Jeanna Smialek, New York Times, February 2, 2021

J. Monroe Gamble IV was the first Black research assistant to work at the Federal Reserve Bank of San Francisco. He started in 2018.

That one data point speaks to a broader reality: Even as America’s central bank dedicates research and attention to racial economic outcomes and publicly champions inclusion, it has had a poor record of building a work force that looks like the population it is meant to serve.

Many parts of the Fed system, which includes the Federal Reserve Board in Washington and 12 regional banks, began to concentrate more intently on diversifying their heavily white economics staffs only within the last decade, prompted in part by the 2010 Dodd Frank Act, which pushed the board to hire more broadly. When it comes to employing Black economists in particular, the central bank still falls short.

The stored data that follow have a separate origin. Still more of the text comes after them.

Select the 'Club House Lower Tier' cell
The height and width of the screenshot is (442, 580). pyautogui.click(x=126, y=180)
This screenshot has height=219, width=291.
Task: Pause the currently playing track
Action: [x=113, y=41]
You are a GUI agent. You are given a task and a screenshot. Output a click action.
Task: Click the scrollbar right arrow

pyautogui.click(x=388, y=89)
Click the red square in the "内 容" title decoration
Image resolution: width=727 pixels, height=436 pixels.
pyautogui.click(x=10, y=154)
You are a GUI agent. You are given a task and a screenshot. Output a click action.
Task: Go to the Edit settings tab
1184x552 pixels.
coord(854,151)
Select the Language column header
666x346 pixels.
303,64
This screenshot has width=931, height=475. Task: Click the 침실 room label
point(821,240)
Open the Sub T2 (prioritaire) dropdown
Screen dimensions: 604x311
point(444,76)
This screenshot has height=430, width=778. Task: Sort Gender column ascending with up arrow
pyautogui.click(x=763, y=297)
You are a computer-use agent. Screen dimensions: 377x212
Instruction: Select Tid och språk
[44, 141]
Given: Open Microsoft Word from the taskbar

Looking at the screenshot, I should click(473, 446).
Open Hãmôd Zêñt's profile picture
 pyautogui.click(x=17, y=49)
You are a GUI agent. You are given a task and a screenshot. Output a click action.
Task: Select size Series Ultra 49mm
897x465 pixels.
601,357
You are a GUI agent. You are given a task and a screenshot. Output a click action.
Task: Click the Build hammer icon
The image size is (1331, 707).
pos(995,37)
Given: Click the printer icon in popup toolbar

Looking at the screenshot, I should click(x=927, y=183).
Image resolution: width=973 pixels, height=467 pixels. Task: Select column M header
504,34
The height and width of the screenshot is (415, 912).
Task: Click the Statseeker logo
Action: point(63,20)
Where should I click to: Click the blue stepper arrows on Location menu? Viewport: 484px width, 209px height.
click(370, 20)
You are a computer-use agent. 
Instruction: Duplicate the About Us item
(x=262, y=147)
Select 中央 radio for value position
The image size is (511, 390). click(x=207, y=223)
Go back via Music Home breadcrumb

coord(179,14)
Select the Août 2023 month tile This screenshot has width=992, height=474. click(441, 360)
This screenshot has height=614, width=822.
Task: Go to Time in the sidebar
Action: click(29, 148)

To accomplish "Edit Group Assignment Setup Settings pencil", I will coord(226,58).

Officials have often blamed the pipeline — Ph.D. economists are heavily white and Asian — but a New York Times analysis suggests the issue goes even beyond that. Black people are less represented within the Fed than in the field as a whole. Only two of the 417 economists, or 0.5 percent, on staff at the Fed’s board in Washington were Black, as of data the Fed provided last month. Black people make up 13 percent of America’s population and 3 to 4 percent of the U.S. citizens and permanent residents who graduate as Ph.D. economists each year.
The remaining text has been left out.